God often uses nonhuman agents to reach people, teach lessons, and direct the course of events according to His will. Balaam’s donkey spoke with him (Num 22:22-33); in the books of the Kings, God used ravens, lions, and two bears to reveal His will to Elijah and Elisha (1 Kings 17:4-6, 20:35-36, 2 Kings 2:23-25). Christ used a storm to teach his disciples on the Sea of Galilee (Mt 8:26-27, Mk 4:39-41). A fish swallowed a coin to pay for Jesus’ and Peter’s tax (Mt 17:25-27). Job 12:7-12 and Prov 6:6-8 affirm that beasts, fowl, fish and even ants provide us with valuable life lessons as we observe them. David writes, “The heavens declare the glory of God; and the firmament shows His handiwork. Day unto day utters speech, and night unto night reveals knowledge.” (Psalm 19:1-2). There is no question that creation itself bears witness to and teaches us much of God and His will. Likewise in our text God uses a vine, a worm, and a “scorching east wind” to teach Jonah a great lesson.

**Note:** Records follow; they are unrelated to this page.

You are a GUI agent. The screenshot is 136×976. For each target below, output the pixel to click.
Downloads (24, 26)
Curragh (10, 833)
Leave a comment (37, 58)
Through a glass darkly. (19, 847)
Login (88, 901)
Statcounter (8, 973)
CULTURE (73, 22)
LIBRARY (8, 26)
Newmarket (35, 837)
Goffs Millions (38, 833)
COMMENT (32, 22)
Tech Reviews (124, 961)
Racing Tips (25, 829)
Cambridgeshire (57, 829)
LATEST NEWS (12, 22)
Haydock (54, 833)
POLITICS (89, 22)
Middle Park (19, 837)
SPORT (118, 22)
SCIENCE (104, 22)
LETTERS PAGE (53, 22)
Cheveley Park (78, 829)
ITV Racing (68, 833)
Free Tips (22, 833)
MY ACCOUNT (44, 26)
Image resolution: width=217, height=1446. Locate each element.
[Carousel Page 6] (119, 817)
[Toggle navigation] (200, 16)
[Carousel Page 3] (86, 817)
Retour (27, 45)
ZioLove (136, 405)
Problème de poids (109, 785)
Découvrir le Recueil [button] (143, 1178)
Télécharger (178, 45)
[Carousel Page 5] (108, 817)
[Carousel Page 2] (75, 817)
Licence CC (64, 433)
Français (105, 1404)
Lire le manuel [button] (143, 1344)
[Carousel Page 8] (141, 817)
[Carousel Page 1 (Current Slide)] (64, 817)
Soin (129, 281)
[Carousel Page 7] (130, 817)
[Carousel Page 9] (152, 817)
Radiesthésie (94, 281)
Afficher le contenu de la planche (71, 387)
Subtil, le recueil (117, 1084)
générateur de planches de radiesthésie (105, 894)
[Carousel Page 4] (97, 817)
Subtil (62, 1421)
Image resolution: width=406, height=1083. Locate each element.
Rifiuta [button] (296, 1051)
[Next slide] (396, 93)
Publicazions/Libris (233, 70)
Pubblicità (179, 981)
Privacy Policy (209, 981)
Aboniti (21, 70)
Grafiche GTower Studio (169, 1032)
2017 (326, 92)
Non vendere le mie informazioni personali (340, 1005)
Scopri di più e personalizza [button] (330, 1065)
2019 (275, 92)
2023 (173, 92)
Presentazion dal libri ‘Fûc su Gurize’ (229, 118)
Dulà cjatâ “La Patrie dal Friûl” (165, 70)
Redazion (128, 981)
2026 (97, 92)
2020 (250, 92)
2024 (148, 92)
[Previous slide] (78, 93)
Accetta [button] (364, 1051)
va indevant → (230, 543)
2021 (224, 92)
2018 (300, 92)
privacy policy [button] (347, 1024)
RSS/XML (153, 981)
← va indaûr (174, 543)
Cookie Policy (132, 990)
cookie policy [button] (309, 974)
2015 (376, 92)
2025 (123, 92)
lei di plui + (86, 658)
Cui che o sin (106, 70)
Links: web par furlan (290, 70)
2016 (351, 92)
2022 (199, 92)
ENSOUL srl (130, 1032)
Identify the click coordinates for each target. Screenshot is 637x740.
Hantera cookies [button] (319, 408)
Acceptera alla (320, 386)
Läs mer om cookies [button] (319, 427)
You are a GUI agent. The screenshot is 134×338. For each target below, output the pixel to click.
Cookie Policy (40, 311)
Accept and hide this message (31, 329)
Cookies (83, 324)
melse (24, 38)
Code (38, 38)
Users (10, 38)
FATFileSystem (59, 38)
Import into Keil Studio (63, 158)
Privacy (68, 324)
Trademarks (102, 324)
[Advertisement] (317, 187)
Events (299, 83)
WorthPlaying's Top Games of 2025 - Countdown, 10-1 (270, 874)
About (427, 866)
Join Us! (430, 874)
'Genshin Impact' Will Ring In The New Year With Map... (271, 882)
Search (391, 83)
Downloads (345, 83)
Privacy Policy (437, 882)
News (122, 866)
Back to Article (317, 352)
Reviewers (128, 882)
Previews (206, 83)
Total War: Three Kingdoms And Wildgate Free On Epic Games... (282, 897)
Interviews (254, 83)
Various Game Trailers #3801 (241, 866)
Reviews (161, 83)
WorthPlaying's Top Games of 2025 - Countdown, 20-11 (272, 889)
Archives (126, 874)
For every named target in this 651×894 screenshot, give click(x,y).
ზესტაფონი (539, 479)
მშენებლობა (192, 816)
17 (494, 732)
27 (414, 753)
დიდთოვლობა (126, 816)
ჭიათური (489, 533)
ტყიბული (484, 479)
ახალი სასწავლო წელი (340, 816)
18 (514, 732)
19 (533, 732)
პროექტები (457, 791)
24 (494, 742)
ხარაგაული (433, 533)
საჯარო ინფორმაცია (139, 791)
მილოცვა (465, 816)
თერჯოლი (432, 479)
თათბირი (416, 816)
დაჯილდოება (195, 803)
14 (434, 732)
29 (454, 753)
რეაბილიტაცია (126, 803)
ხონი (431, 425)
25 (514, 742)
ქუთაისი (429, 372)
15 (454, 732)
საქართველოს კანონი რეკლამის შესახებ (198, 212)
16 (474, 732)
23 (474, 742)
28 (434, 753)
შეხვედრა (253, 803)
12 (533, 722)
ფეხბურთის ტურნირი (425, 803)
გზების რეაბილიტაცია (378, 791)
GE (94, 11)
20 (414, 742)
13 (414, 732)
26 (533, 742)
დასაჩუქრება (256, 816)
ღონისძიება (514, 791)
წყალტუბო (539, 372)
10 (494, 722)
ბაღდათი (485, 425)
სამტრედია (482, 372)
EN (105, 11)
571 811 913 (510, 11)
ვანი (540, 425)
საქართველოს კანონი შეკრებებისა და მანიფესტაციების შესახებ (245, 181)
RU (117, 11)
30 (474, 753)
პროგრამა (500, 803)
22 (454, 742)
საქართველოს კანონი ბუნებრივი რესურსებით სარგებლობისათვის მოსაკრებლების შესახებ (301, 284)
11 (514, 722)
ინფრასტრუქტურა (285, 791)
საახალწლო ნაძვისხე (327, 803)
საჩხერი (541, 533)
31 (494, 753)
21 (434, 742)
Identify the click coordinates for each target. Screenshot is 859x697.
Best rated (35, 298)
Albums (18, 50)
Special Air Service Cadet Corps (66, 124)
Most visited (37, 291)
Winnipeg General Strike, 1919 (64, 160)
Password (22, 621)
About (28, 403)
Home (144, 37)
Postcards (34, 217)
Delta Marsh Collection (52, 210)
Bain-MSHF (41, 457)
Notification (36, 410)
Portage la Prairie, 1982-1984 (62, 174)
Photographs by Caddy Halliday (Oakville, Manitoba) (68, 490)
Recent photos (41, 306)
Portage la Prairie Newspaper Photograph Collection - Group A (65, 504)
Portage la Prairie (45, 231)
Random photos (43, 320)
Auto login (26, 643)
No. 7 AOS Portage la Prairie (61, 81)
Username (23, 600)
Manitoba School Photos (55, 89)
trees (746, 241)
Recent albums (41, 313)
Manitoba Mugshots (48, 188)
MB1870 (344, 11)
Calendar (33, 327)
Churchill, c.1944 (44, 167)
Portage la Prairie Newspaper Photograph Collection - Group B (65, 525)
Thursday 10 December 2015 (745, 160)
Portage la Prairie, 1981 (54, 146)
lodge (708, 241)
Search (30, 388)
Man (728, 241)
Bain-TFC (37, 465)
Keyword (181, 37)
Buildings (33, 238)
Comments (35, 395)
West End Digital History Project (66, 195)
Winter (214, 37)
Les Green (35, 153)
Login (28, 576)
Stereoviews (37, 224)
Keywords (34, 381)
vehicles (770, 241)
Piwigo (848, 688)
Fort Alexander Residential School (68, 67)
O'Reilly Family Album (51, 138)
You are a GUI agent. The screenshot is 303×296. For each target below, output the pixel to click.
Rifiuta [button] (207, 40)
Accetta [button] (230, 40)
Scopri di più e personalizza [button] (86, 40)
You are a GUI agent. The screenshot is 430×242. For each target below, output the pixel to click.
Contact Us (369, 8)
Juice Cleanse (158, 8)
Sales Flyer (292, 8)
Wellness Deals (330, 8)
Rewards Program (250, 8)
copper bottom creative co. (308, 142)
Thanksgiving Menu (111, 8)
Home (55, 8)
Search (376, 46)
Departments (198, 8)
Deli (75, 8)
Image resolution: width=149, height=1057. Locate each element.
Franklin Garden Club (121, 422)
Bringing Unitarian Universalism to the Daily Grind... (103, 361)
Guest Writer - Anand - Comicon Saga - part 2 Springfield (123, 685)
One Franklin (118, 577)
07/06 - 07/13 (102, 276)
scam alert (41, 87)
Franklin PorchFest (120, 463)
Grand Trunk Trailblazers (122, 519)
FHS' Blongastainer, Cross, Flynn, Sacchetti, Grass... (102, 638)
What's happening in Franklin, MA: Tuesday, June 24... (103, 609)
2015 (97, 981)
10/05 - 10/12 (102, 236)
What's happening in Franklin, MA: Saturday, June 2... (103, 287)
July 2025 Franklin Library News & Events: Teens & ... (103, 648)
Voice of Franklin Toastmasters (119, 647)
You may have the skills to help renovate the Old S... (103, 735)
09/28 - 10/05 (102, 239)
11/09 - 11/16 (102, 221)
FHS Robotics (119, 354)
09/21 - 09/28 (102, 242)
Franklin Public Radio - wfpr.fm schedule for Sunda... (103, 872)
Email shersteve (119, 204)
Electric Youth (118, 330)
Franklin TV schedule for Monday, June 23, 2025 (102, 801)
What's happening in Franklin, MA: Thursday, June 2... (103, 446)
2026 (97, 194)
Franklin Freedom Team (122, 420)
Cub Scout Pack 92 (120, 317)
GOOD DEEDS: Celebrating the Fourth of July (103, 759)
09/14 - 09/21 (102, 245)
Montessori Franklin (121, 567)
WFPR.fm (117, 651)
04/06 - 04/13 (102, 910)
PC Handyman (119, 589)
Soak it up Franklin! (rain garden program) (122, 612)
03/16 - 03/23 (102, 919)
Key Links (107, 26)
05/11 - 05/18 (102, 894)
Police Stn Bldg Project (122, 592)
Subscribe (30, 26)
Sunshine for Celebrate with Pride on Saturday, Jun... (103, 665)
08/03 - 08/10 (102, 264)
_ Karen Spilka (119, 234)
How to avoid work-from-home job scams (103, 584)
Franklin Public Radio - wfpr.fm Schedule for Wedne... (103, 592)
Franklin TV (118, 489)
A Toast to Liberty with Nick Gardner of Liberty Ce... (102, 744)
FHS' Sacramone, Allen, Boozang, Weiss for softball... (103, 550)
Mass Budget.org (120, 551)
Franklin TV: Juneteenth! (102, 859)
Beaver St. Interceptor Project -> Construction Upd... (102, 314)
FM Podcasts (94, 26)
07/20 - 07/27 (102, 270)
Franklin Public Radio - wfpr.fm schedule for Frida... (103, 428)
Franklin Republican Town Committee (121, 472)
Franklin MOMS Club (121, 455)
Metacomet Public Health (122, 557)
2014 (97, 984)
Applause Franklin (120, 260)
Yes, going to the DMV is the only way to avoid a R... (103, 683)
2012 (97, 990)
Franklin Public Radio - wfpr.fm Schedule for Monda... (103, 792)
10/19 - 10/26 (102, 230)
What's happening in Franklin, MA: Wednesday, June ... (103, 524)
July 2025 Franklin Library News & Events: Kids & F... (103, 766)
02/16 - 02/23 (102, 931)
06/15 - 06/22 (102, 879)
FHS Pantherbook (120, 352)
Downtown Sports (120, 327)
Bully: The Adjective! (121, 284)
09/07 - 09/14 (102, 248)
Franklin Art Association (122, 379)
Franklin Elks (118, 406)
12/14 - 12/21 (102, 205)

Recall how Jonah sought safety in the belly of a ship, but oddly enough found his salvation in the belly of God’s fish. Well, now he seeks protection by building a hut, but God sends true shade to comfort him in the form of a plant; in the face of Jonah’s anger, the Lord poured out even more mercy and grace to Jonah, granting him shelter from the dessert heat, by causing a leafy vine to grow over Jonah. Jonah enjoyed the comfort of the plant, but just like the ship, the fish, and the hut, his safe haven was short lived, as God ordained a worm to eat the vine and an east wind to blow it away. We learn from this that we are not to substitute anything for God Himself – He only is our salvation; neither God’s provision nor our own provision is to be a substitute for the rest and comfort we are to receive from God alone. God was concerned with Jonah’s physical state, and the comfort He provided for Jonah in the plant, was genuine; however, He was far more concerned that Jonah learn the lesson for which the plant, the worm and the wind were prepared, so God once again probes Jonah to consider the value of his anger.
Read God’s answer set in contrast to Jonah’s anger (Jon 4:9-11). What is the lesson that God is teaching Jonah through the plant, the vine, and the wind? What has He taught you through nonhuman agents?